Russia will not cease to insist on a Ukraine that does not threaten it and a broader framework for peace in Europe.  There will be no ceasefire or Korean-style “demilitarized zone” between Russia and the West in Ukraine.  The West has failed to prevail on the battlefield.  It will not prevail at the negotiating table.

The alternative to war in Ukraine is nothing less than a peace that sets agreed borders between Ukraine and Russia and prevents the division of Europe into mutually hostile blocs.  Achieving this will require Russia and the West each to address and take actions to alleviate the other’s fears and suspicions.  That will not be easy for either side.  But it is time for both to try.

An agreement to end the war has clearly been made more difficult by the ways in which the world has changed since it began.

  • The United States has become a serial violator of the principle of PACTA SUNT SERVANDA (“agreements must be kept”). No one, least of all Russia, now trusts Washington to honor its word.
  • The collective West’s shameless backing for Israel’s sadistic genocide in Palestine, attacks on its neighbors, and territorial expansion have made it clear that the Atlantic community no longer adheres to or feels bound by international law.

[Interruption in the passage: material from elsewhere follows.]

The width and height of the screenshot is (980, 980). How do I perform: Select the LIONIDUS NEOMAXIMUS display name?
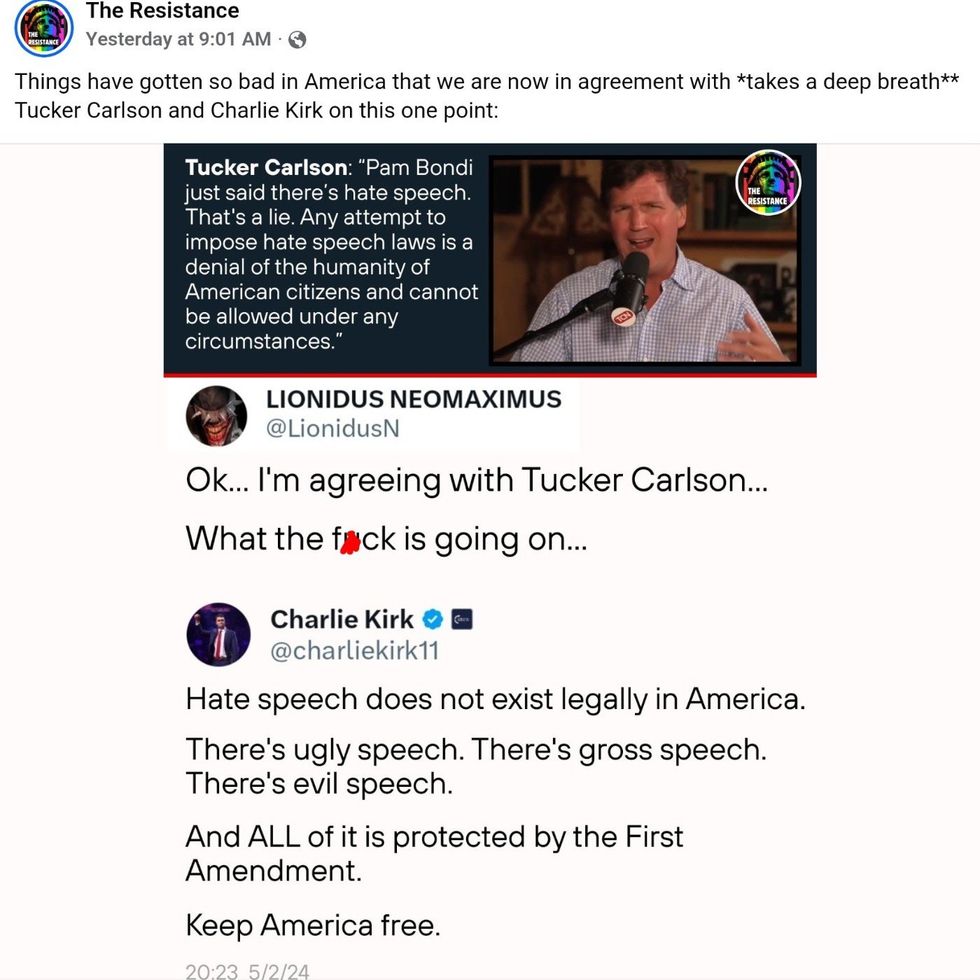click(x=414, y=399)
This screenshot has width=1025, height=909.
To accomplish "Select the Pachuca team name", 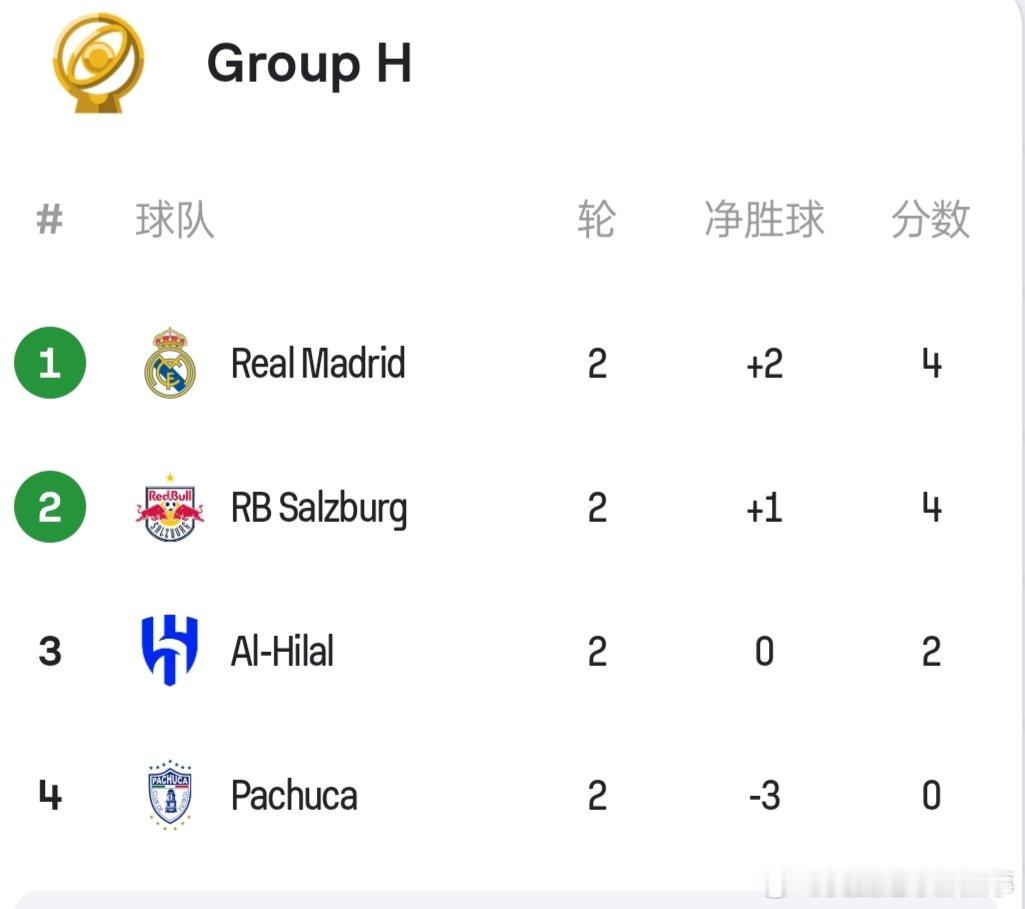I will click(294, 795).

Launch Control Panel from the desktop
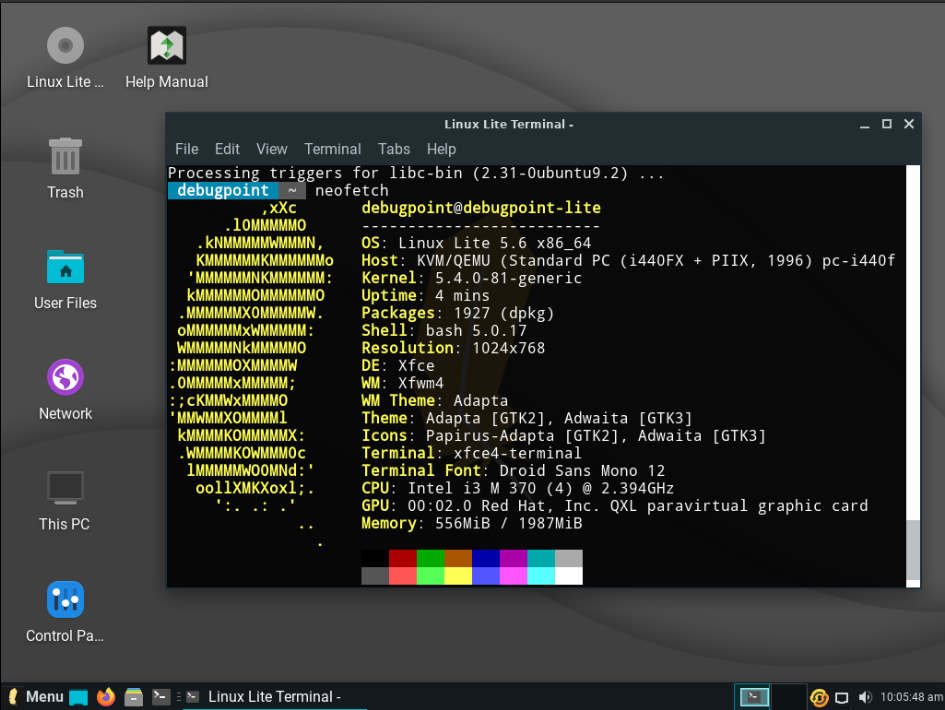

  • The blatant double standards the West has applied to Ukraine and Palestine have cost it its moral authority with all the peoples it formerly colonized.
  • The “global majority” sees Western policies as unjust. The promiscuous imposition by the United States and G-7 of sanctions and other coercive measures on other countries has resulted in their almost universal withdrawal of respect for Western leadership and willingness to follow it.

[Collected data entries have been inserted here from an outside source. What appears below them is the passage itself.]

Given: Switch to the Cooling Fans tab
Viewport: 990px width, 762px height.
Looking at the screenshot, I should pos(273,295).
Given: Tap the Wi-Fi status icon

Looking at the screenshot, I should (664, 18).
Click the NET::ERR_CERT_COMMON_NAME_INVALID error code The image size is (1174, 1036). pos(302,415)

  • Strained and worsening relations between the West and resurgent powers like Brazil, India, and China that are interested in helping broker peace in Ukraine ensure that they will be less supportive of the West than they might otherwise have been.

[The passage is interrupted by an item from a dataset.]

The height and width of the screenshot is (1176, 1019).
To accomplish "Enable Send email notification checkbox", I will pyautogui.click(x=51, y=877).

The cumulative effect of these and other recent changes in the world order will be either mounting chaos or the emergence of a new international system in which renewed respect for the sovereign equality of nations and for their security concerns replaces the current global anarchy.  How the war in Ukraine ends will determine which of these alternatives rules our future.